Podczas konkursu uczniowie walczyli o nagrody: szkolenia kulinarne u szefów kuchni z regionu, a także sprzęt AGD czy upominki od sponsorów. Zwycięski zespół otrzymał ponadto puchar przechodni - Wielką Chochlę Gastronomika. Decyzją jury, w tym roku najlepszy okazał się zespół kulinarny z Kowalewa Pomorskiego. Zupę rybną na bazie wywaru z jesiotra przygotowali Julia Spieczyńska i Igor Gęstwa z klasy 2a o profilu "technik żywienia i usług gastronomicznych" z Zespołu Szkół im.
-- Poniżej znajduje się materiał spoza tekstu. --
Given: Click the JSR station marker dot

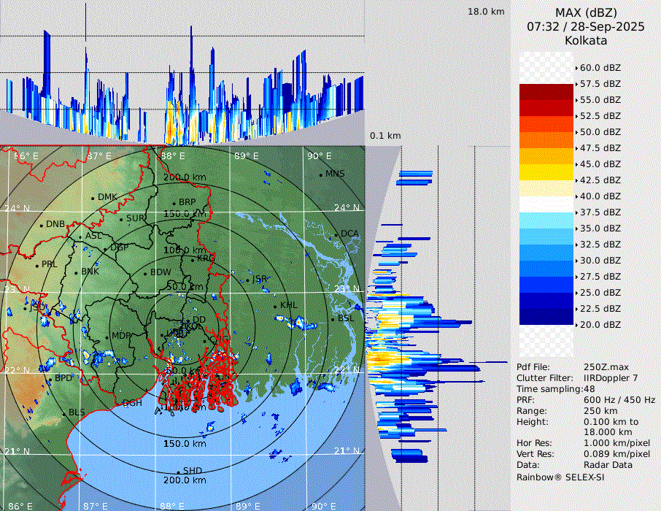Looking at the screenshot, I should pos(247,280).
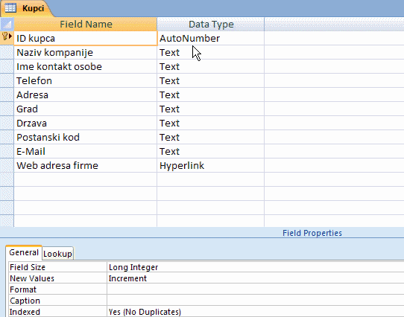Image resolution: width=404 pixels, height=317 pixels.
Task: Click the Postanski kod field name cell
Action: click(86, 138)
Lecha Wałęsy w Kowalewie Pomorskim. Pomagał im w tym Mateusz Balcerek (Gastro Szef Mateusz Balcerek). Jak mówią Julia i Igor, udział w "kociołkowych" zmaganiach był dla nich nie tylko szansą na spróbowanie swoich sił w rywalizacji na szczeblu wojewódzkim, ale też furtką do kolejnych konkursów. Ponadto była to świetna okazja do poznawania nowych smaków i kolejnych technik kulinarnych.
- Po raz pierwszy mieliśmy okazję spróbować swoich sił w przygotowaniu tego typu dania. Do tej pory nie pracowaliśmy na takiej nietypowej rybie, jaką jest jesiotr - mówi Igor Gęstwa. - To było dla nas bardzo fajne doświadczenie, zwłaszcza, że konkurencja była bardzo dobra - dodaje Julia Spieczyńska.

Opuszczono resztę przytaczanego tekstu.